Each year brings a wealth of translated literature. You just need to know where to look for it. I seek it out, furiously, because I often think of translation as the most important reading I do. These recommendations are therefore not just my favorite translations of the year, but some of the most important books I read—period.
Like all lists at the Chicago Review of Books, this one’s imperfect. It doesn’t include all the most obvious choices, because I didn’t read all of them, and also, I generally prefer translations at smaller presses. And further, while I dislike comparing a translated author with an English-language counterpart, I decided to do so in two places—not as a direct comparison, but as a kind of translation in-and-of itself, to give us a foundation from which to launch ourselves into the recommended work. Here are some dazzling books in translation that you may have missed this year.

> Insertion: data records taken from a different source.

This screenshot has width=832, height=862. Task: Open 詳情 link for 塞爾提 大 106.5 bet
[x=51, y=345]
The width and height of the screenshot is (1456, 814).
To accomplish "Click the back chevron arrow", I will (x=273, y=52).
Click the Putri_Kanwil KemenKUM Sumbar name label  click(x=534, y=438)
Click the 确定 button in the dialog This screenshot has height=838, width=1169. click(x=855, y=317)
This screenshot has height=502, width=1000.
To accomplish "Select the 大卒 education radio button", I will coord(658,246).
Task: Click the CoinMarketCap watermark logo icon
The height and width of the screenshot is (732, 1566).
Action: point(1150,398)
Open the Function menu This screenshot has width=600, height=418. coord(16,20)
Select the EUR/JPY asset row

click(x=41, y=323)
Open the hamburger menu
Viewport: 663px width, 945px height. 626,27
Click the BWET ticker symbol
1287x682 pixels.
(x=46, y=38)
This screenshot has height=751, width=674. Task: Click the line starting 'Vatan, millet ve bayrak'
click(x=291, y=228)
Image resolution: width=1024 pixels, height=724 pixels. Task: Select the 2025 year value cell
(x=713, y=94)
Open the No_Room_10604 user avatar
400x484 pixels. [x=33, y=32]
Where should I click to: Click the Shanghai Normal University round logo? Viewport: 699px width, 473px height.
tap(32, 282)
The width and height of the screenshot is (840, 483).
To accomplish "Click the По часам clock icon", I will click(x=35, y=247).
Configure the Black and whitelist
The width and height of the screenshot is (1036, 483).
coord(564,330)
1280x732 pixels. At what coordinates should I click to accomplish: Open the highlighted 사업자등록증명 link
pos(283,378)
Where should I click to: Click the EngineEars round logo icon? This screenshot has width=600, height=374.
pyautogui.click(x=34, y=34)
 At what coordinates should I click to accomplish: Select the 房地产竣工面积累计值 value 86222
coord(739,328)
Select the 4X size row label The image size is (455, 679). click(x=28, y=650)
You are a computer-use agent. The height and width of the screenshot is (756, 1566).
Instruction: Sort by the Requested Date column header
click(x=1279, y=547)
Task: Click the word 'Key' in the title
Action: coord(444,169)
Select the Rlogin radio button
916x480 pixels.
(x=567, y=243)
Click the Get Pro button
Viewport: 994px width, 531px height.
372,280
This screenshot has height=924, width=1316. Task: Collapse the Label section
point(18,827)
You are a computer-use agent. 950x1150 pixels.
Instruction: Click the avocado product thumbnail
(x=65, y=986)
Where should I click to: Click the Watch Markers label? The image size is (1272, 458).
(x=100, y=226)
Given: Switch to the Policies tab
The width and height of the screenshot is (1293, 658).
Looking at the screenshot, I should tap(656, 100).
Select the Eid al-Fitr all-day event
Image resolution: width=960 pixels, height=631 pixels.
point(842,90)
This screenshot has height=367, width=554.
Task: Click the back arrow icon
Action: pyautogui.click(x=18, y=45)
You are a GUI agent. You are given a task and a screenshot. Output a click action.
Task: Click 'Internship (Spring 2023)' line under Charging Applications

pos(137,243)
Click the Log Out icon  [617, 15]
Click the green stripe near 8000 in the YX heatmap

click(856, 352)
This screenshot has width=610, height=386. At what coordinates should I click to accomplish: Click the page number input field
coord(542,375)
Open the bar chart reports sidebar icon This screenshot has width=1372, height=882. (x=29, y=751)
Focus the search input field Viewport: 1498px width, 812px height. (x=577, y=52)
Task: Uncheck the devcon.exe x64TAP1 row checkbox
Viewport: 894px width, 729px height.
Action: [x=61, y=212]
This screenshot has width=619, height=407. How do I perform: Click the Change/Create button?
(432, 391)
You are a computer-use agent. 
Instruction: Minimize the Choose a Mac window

Grenade in Mouth: Some Poems of Miyó Vestrini
Translated by Anne Boyer and Cassandra Gillig
Kenning Editions
Vestrini’s poetry is something I never knew I needed so dearly. It is so raw and powerful (and translated so rawly and powerfully by Anne Boyer and Cassandra Gillig) that each poem, sometimes each line, feels like something that could shatter the world. Probably they do, as in the poem from which the collection takes its title: “Allow me, lord, / to see me as I am: / rifle in hand / grenade in mouth / gutting the people I love.” We should be so thankful to be able to read her in English, finally, and hopeful for more translations to come.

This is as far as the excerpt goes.